Vol lof over onze sector
Het gaat me daarbij niet om het feit dat er vandaag de dag allerlei noodacties bedacht worden om melkstromen en dieraantallen te reguleren, maar veel meer om het juiste beeld van de sector in ons eigen land op de bühne te krijgen. In het buitenland wordt er wel vol lof gesproken over de kwaliteit van onze sector.
“Nederland is de tweede grootste exporteur van landbouwproducten in de wereld. Het heeft de beste landbouwuniversiteit ter wereld in Wageningen en behoort tot de wereldtop in sectoren als kastuinbouw, zaadveredeling, varkenshouderij, bloementeelt en zuivel. Bijna alle grote voedselbedrijven in de wereld, van Unilever tot Nestlé, hebben kantoren in Nederland. Dat is fenomenaal voor zo'n klein land”, hoorde ik een tijdje terug Berry Martinn, lid van de groepsdirectie van Rabobank, zeggen op een bijeenkomst. Hij onderbouwde zijn verhaal met verschillende milieuscores, gewasopbrengsten, melkproducties en dergelijke om ze vervolgens met de scores in de ons omringende landen te vergelijken. Als toehoorder kun je niet anders dan trots zijn op deze sector.
Ministerie dat zich achter haar agrariërs schaart
Vandaag de dag rollen we echter van het fosfaatplafond in de Fipronil-discussie en vertelt de NVWA dat de kringloopwijzer niet voldoet. Het zijn allemaal onderwerpen die de pers makkelijk halen en vervolgens breeduit door ondeskundigen besproken worden.
Bij het enthousiasme in het buitenland over onze agrarische sector hoort een ministerie dat zich achter haar agrariërs schaart en aangeeft dat juist de hoge kwaliteit van in ons land geproduceerd vlees en melk, per definitie veiliger is dan de import uit Brazilië. Maar ook een ministerie die uitlegt waarom het verschuiven van productie naar andere landen door in het eigen land de ontwikkeling stop te zetten, direct inhoudt dat elders op de wereld met een hogere milieubelasting en minder diervriendelijkheid, melk en vlees geproduceerd wordt.

+++

De opdracht: Neem uit de tekst over de Nederlandse landbouwsector letterlijk over wat tussen "Vol lof over" en "van onze sector." staat, beide inbegrepen. Baseer je uitsluitend op de tekst over de Nederlandse landbouwsector.

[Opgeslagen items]
+++

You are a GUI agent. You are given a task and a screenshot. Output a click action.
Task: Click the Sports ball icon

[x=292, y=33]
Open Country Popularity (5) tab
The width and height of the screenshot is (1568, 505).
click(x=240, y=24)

+++

Het antwoord:
Vol lof over onze sector
Het gaat me daarbij niet om het feit dat er vandaag de dag allerlei noodacties bedacht worden om melkstromen en dieraantallen te reguleren, maar veel meer om het juiste beeld van de sector in ons eigen land op de bühne te krijgen. In het buitenland wordt er wel vol lof gesproken over de kwaliteit van onze sector.